▸ Given data:
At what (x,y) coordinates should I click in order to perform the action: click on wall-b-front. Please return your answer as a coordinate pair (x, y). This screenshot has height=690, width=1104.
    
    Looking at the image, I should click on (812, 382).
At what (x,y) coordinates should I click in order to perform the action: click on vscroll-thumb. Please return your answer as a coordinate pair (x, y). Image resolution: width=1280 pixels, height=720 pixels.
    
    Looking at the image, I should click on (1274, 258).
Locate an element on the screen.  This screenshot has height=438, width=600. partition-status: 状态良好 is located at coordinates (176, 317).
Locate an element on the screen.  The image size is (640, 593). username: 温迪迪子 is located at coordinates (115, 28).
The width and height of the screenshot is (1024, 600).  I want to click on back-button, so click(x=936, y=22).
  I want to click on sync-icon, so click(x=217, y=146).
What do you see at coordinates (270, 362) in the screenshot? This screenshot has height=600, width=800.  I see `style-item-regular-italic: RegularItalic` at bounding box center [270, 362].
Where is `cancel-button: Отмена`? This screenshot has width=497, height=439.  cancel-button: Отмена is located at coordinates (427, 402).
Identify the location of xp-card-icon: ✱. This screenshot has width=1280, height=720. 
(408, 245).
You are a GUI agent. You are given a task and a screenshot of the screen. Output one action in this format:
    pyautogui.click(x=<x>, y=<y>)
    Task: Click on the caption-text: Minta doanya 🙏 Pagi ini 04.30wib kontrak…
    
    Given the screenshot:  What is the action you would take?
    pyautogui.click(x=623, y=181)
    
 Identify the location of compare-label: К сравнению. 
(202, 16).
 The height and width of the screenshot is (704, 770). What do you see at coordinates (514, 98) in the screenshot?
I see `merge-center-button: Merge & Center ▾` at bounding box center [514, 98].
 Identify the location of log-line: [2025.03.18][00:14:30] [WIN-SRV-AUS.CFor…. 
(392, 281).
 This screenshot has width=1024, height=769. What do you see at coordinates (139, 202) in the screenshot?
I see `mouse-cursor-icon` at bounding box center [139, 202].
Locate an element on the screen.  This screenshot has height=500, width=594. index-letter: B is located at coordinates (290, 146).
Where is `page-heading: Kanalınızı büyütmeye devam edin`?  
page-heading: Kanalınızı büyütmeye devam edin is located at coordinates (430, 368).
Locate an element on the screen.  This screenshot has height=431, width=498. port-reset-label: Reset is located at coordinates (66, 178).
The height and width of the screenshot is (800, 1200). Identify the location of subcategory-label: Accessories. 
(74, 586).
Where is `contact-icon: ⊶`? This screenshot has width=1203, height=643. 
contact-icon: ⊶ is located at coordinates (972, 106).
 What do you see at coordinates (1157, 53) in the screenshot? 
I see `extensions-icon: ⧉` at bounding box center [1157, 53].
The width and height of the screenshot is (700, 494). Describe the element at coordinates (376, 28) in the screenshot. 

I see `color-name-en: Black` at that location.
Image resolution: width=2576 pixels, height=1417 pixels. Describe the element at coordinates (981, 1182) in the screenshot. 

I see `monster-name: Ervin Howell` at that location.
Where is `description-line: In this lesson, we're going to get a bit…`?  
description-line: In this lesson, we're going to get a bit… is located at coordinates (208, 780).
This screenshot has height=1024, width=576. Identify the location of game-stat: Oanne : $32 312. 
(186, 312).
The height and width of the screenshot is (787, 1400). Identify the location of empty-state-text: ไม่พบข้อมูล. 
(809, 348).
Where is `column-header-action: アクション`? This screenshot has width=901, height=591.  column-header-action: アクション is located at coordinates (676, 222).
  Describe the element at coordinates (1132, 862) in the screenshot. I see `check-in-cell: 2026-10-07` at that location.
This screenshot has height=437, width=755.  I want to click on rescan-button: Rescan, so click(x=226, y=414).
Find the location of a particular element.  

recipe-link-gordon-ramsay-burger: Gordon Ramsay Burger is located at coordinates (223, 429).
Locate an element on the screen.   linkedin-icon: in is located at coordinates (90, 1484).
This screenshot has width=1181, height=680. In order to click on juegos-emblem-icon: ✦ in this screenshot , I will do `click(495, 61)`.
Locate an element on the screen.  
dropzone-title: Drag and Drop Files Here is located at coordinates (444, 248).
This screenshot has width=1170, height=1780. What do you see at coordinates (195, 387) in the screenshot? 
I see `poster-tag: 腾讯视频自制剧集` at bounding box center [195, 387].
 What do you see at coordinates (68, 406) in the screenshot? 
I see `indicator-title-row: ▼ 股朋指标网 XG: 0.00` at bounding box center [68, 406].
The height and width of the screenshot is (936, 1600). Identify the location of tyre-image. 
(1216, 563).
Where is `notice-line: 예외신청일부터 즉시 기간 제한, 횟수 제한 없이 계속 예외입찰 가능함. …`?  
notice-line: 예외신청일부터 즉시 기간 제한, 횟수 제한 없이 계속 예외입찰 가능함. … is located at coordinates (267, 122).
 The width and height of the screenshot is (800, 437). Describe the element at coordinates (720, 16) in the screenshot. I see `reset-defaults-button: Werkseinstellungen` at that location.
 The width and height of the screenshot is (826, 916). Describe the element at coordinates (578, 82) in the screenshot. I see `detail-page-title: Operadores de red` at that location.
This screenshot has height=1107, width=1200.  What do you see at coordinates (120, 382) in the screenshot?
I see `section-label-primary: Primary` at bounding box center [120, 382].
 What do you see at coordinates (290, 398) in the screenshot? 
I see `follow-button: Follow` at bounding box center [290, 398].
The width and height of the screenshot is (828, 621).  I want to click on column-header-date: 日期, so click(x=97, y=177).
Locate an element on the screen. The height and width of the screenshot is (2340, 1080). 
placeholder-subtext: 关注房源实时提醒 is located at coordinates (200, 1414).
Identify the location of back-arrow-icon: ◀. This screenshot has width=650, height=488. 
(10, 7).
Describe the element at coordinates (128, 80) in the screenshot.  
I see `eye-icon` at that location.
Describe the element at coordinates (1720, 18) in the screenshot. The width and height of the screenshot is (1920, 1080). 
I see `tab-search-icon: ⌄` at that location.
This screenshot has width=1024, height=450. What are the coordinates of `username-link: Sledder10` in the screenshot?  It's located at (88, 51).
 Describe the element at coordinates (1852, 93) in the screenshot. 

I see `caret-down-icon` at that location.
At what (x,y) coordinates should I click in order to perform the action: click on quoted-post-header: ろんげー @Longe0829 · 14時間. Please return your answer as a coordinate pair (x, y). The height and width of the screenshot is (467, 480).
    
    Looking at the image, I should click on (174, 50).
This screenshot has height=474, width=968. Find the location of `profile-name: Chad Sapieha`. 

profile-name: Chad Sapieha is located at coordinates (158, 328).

▸ Work instructions: Repeat the lines word for word, from the one containing "I want to click on sync-icon, so" through the one containing "contact-icon: ⊶ is", with both of those lines included.

▸ Response area:
  I want to click on sync-icon, so click(x=217, y=146).
What do you see at coordinates (270, 362) in the screenshot? This screenshot has height=600, width=800.  I see `style-item-regular-italic: RegularItalic` at bounding box center [270, 362].
Where is `cancel-button: Отмена`? This screenshot has width=497, height=439.  cancel-button: Отмена is located at coordinates (427, 402).
Identify the location of xp-card-icon: ✱. This screenshot has width=1280, height=720. 
(408, 245).
You are a GUI agent. You are given a task and a screenshot of the screen. Output one action in this format:
    pyautogui.click(x=<x>, y=<y>)
    Task: Click on the caption-text: Minta doanya 🙏 Pagi ini 04.30wib kontrak…
    
    Given the screenshot:  What is the action you would take?
    pyautogui.click(x=623, y=181)
    
 Identify the location of compare-label: К сравнению. 
(202, 16).
 The height and width of the screenshot is (704, 770). What do you see at coordinates (514, 98) in the screenshot?
I see `merge-center-button: Merge & Center ▾` at bounding box center [514, 98].
 Identify the location of log-line: [2025.03.18][00:14:30] [WIN-SRV-AUS.CFor…. 
(392, 281).
 This screenshot has width=1024, height=769. What do you see at coordinates (139, 202) in the screenshot?
I see `mouse-cursor-icon` at bounding box center [139, 202].
Locate an element on the screen.  This screenshot has height=500, width=594. index-letter: B is located at coordinates (290, 146).
Where is `page-heading: Kanalınızı büyütmeye devam edin`?  
page-heading: Kanalınızı büyütmeye devam edin is located at coordinates (430, 368).
Locate an element on the screen.  This screenshot has height=431, width=498. port-reset-label: Reset is located at coordinates (66, 178).
The height and width of the screenshot is (800, 1200). Identify the location of subcategory-label: Accessories. 
(74, 586).
Where is `contact-icon: ⊶`? This screenshot has width=1203, height=643. 
contact-icon: ⊶ is located at coordinates (972, 106).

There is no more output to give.